Thousands sign girl guides’ anti-sexualisation petition

Tens of thousands of people have signed a petition calling for David Cameron to act against computer-enhanced pictures in adverts and magazines which lead to distorted ideas about beauty.

The call comes amidst mounting concern about the increasing sexualisation of the nation’s children.

Girlguiding UK has delivered a 25,000 signature petition to Downing Street calling for the Government to introduce compulsory labelling for all airbrushed images.


Gemma Hallatt, an 18-year-old guide, said: “We are pleased that so many people have supported our petition calling for a kitemark to distinguish between airbrushed and natural images.

“We each know from our own experience that the airbrushed images that you see in magazines and on advertising boards can really affect the self confidence of girls and young women.

“Most of us have no idea how significantly these pictures are altered and are shocked when they realise that the images they have of celebrities and models are not a reality.”


Miss Hallatt also said that the guides will continue their campaign to ensure that all airbrushed images are clearly marked.

The petition follows on from Girlguiding UK’s 2009 research, the Girls’ Attitudes survey, which showed that 50 per cent of 16 to 21-year-old girls would consider having surgery to change the way they look.

Over 40 per cent of 11 to 16-year-olds admitted to watching what they ate or cutting down on certain foods to excess.


The new coalition Government has promised to tackle the increasing sexualisation of youngsters.

Speaking before the general election, David Cameron said he planned to penalise companies who market their products inappropriately to children.

He said: “More and more today, sexual-provocative images are invading public space – space shared by children.

“In the Tube station, at the bus stop, on the billboard – there’s the creeping sense that we’re sleepwalking to a place where ‘porn is the norm’.”


He added: “After all, it’s our shared responsibility to protect children from aggressive commercialism and premature sexualisation.

“This is not about being prudish or old-fashioned. It’s about remembering the simple pleasures of our own childhood – and making sure our children can enjoy them too.”
****************************************
AIM OF THE TASK
According to the article on the Girlguiding UK petition, how many signatures did the petition delivered to Downing Street carry? The listing comes from a separate source unrelated to the article.

Stored items from a collection
****************************************
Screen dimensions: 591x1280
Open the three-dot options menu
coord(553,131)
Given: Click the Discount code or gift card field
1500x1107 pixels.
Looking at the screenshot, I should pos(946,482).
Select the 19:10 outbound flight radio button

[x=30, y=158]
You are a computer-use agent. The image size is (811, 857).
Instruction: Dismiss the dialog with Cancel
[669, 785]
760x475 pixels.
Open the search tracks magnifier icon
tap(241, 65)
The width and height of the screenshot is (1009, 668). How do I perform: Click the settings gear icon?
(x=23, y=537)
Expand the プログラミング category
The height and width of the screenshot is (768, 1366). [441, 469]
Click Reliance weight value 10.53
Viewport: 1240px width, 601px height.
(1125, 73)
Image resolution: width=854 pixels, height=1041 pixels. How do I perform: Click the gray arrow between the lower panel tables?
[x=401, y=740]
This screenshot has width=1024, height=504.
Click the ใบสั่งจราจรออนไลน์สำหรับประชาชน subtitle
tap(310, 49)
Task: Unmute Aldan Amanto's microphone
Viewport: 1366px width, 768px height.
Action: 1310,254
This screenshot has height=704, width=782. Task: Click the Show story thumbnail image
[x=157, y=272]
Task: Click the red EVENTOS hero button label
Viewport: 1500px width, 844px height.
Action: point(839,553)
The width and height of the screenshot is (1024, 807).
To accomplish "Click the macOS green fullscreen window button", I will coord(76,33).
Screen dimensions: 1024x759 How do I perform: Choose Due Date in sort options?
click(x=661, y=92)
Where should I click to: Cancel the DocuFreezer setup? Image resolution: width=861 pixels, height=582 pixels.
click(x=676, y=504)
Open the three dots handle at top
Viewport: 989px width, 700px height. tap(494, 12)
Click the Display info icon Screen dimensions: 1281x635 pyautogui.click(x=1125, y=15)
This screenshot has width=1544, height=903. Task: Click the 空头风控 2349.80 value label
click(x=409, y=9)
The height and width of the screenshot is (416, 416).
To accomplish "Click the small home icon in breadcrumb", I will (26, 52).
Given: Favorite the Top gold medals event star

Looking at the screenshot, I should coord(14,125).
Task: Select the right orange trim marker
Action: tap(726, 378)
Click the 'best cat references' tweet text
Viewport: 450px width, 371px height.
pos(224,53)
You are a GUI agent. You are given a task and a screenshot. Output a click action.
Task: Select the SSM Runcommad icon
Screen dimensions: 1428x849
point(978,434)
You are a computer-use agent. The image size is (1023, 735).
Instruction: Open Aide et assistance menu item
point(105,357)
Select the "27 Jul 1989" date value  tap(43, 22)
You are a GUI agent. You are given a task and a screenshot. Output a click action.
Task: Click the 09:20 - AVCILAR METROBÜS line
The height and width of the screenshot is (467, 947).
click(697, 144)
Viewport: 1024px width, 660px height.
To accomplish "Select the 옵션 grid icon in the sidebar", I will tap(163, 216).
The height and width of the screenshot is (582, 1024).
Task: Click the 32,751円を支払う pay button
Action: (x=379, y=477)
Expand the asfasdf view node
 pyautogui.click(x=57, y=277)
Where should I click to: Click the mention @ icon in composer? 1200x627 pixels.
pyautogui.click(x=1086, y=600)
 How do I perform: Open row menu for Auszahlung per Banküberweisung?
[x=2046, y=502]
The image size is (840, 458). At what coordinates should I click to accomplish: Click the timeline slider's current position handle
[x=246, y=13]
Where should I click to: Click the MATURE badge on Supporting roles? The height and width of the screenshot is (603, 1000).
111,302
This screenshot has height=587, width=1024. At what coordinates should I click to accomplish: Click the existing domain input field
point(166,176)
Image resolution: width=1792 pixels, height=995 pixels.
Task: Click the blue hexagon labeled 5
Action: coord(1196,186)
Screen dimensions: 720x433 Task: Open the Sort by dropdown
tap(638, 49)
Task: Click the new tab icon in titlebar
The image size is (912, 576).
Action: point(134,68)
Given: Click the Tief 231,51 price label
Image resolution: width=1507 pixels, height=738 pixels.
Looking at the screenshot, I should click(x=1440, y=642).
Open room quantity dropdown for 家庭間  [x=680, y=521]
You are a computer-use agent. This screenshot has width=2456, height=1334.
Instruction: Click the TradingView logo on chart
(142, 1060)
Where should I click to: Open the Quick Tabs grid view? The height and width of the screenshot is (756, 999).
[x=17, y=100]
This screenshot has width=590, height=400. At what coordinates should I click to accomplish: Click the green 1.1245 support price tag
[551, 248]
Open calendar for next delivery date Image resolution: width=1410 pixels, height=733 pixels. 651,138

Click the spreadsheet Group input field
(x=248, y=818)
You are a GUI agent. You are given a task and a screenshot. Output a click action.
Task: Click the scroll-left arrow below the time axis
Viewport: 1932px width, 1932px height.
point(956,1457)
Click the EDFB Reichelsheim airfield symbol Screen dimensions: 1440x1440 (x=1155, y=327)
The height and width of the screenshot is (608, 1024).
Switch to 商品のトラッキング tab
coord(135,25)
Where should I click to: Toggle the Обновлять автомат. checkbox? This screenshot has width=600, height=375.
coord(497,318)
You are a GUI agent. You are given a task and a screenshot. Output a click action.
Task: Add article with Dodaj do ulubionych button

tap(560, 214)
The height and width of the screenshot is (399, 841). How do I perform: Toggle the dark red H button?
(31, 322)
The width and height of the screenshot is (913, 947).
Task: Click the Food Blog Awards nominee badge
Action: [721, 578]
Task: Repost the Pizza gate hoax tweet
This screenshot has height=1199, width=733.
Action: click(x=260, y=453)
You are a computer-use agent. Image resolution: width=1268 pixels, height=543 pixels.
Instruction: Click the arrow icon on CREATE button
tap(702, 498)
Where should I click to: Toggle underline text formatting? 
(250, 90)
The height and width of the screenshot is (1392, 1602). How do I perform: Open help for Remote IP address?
****************************************
TASK RESULT
25,000 signatures.